Victoria Shennan, a Scottish artist, paints a picture of these tiny beings without using images. Instead, she converts them into music. The resulting musical composition, titled Anthropocene, highlights the differences between the microbes found in different parts of our body. In this case, our hands, our mouths and our gut.

 

The background melody of the piece is determined by the DNA of the microbes that are most characteristic of each body part. With the help of Jack Hurst, then a Master’s student at the Royal College of Music, Shennan developed a computer program that translated short DNA sequences into notes by assigning a tone to each of the four units that make up DNA sequences.

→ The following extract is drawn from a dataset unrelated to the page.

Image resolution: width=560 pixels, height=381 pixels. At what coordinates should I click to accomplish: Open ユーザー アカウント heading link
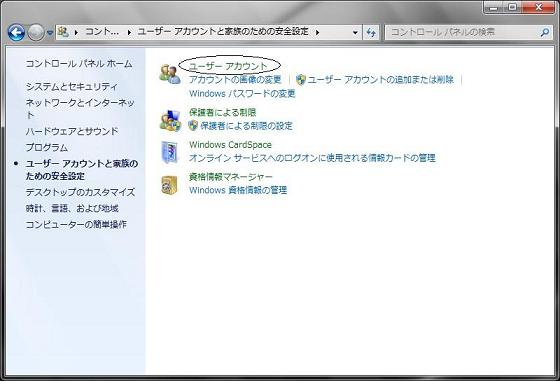(228, 66)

Victoria Shennan Anthropocene

On top play a series of melodies derived from the proteins produced by the microbes. To do that, Shennan collaborated with Dr. Linda Long, a biochemist at Exeter University who has developed a method to generate music that represents the three-dimensional structure of proteins. Using the data from X-ray crystallography, a technique that determines the spatial disposition of the amino acids that compose the protein, the computer assigns note sequences to specific 3D features of the protein.

 

“In this way, characteristic patterns in protein structure such as helixes (heard as arpeggios) and beta-sheets (heard as a succession of similar notes) emerge as recognisable musical note patterns from the three-dimensional structural data,” writes Long in her website. “The musically pleasing quality of such generated note sequences is incidental, although perhaps not surprising given that it is the repetitive patterns in music that we find most appealing and memorable.”

 

The final piece is a pleasant composition that takes you through the different patterns that the artists found on the microbes in our bodies, changing in rhythm, melody, and intensity throughout the piece.

You can listen to the composition here and judge for yourself. The piece is also part of the permanent exhibition Invisible Worlds at The Eden Project in Cornwall, UK, which gathers artwork that reveal the unseen world of the microbiome.